The append function is used to add a C-style string at the end of the string. Now to explain the implementation of this function:

void append(const char* str): This is the declaration of the append function in the std::string class, indicating that this function will add a C-style string str at the end of the string. str is the incoming parameter, representing the C-style string to be added.
size_t len = strlen(str);: Calculate the length of the C-style string str to be added, that is, the number of characters.
if (_size + len > _capacity): Check whether the size of the added string exceeds the current capacity _capacity. If so, it needs to be expanded to ensure that there is enough capacity to accommodate the added string.
reserve(_size + len);: Call the reserve function to expand the capacity to ensure that there is enough capacity to accommodate the added string.
strcpy(_str + _size, str);: Use the strcpy function to copy the C-style string str to the end of the string, that is, start copying from the actual character number _size of _str.
_size += len;: After adding a string, increase the actual size of the string _size by len to reflect the new size after adding.

In this way, the append function adds the C-style string str to the end of the string, and memory expansion is performed if necessary.
Of course you can reuse the insert function

void append(const char* str)
{
    
    
	insert(_size, str);
}

push_back function

void push_back(char ch)
{
    
    
	// 满了就扩容
	if (_size == _capacity)
	{
    
    
		reserve(_capacity == 0 ? 4 : _capacity * 2);
	}

	_str[_size] = ch;
	++_size;
	_str[_size] = '\0';
}

The push_back function is used to add a character at the end of the string. Now to explain the implementation of this function:

void push_back(char ch): This is the declaration of the push_back function in the std::string class, indicating that the function will add a character ch at the end of the string. ch is the incoming parameter, representing the character to be added.
if (_size == _capacity): Check if the current string is full (ie _size equals _capacity). If the string is full, it needs to be expanded to ensure that there is enough capacity to accommodate the additional characters. The reserve function is used here to expand the capacity so that the string has enough capacity to accommodate new characters.
_str[_size] = ch;: Add the character ch to the end of the string, that is, add characters at the actual character number _size of _str.
++_size;: The actual size of the string, _size, is incremented by 1 to reflect the new size after the addition.
_str[_size] = '\0';: Add a null character '\0' at the end of the string to ensure that the new string is properly terminated.

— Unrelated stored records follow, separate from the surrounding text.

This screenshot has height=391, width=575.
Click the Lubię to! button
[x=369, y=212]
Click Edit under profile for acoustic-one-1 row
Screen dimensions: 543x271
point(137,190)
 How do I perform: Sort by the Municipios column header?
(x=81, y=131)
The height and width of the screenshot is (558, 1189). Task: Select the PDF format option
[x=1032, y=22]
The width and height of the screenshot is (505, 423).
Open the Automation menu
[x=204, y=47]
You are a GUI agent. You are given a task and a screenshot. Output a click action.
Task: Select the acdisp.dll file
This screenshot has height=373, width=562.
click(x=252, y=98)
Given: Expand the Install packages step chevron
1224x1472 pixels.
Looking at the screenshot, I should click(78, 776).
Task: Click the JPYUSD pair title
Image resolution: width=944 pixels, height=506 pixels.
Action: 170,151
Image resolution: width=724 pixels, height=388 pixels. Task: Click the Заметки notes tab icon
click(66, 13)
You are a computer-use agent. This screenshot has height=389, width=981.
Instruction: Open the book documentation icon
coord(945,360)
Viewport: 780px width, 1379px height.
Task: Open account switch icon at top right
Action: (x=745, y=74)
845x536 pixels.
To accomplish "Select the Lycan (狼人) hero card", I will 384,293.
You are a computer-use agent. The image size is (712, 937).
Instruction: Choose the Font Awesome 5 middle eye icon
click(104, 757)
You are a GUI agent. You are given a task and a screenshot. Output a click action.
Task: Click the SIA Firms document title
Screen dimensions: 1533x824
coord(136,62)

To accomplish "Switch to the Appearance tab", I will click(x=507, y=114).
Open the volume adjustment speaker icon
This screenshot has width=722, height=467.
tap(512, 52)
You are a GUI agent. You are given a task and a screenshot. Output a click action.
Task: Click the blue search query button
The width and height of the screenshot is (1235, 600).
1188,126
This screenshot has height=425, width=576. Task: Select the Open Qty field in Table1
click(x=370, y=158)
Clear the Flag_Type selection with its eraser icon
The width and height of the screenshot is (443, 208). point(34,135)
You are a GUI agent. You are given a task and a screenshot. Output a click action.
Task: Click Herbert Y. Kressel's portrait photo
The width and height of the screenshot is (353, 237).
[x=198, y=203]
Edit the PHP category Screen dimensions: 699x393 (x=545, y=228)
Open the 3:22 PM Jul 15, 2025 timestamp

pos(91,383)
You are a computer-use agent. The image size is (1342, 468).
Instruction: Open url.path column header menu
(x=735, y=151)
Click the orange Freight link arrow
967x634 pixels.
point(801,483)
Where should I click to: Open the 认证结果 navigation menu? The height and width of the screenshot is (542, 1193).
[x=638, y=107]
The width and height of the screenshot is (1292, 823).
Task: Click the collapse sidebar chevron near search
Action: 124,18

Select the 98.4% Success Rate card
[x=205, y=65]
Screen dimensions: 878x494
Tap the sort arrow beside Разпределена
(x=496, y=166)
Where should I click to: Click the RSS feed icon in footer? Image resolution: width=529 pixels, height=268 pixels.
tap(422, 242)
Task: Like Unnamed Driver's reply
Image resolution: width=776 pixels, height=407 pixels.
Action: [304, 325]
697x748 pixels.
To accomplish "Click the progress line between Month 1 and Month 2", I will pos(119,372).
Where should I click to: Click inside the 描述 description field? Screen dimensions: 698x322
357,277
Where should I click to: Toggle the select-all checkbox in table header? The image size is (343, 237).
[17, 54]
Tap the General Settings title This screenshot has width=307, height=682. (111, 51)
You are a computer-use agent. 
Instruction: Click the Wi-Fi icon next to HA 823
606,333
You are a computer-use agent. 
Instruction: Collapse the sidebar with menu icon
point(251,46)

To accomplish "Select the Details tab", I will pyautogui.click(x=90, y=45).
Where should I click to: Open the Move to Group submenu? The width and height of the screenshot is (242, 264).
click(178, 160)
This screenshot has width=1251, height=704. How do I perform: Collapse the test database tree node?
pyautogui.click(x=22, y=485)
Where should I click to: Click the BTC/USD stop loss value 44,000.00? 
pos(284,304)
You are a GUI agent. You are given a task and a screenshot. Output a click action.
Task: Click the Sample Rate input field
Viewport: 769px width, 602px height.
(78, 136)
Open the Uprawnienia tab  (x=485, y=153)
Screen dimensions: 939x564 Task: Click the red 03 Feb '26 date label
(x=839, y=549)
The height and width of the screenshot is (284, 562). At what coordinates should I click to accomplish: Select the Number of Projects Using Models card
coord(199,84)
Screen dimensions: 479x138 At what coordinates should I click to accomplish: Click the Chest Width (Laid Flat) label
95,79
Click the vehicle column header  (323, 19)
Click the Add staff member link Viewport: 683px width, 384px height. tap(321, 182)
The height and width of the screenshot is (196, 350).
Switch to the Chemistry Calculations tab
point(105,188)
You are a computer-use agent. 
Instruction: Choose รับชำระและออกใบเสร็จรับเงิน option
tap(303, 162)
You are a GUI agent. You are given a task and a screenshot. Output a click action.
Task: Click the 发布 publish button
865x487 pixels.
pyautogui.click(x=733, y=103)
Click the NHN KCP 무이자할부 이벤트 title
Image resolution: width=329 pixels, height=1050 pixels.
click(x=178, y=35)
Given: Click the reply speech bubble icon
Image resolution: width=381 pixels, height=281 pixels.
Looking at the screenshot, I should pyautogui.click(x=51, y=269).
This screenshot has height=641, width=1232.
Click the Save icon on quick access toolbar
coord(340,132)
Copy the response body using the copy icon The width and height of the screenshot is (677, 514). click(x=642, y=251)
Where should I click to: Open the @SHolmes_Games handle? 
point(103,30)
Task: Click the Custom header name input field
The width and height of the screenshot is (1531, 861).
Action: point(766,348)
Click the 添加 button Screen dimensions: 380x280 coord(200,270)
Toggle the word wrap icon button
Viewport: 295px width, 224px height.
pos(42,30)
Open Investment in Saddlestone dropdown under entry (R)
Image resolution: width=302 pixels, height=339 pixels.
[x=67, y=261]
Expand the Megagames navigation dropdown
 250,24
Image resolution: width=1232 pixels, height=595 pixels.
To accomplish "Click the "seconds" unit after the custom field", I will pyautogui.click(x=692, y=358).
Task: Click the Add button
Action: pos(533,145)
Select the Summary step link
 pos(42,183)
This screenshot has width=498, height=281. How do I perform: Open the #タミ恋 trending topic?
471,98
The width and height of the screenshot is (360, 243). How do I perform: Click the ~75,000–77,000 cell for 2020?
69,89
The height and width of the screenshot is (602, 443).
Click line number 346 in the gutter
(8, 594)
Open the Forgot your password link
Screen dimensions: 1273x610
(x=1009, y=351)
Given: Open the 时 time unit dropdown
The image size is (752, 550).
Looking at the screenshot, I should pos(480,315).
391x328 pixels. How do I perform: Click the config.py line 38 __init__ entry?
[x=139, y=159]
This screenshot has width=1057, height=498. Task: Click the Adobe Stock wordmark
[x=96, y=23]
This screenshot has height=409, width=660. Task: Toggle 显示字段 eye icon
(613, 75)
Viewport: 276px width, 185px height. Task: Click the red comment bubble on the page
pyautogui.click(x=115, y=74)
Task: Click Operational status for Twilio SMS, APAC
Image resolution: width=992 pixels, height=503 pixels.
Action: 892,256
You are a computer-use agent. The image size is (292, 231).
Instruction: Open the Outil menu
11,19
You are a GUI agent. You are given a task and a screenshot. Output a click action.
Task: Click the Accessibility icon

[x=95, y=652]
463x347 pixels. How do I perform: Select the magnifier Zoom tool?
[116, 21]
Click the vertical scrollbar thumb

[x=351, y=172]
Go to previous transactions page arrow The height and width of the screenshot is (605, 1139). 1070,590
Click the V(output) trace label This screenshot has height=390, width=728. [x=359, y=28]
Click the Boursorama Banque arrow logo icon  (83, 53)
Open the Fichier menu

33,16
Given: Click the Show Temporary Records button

In this way, the push_back function adds the character ch to the end of the string and expands the memory if necessary.
Similarly, you can reuse the push_back function for the insert function

void push_back(char ch)
{
    
    
	insert(_size, ch);
}

+=overload

string& operator+=(char ch)
{
    
    
	push_back(ch);
	return *this;
}

string& operator+=(const char* str)
{
    
    
	append(str);
	return *this;
}

operator+= The operator overloads are used to append characters or C-style strings to an existing string. Now to explain the implementation of this function:

string& operator+=(char ch): This is the first version of the operator+= operator overload, which means that the operator will append a character ch to the end of the string. In this version, the push_back function is called directly, adding the character ch to the end of the string.
string& operator+=(const char* str): This is the second version of the operator+= operator overload, indicating that this operator will append a C-style string str at the end of the string. In this version, the append function is directly called to add the C-style string str to the end of the string.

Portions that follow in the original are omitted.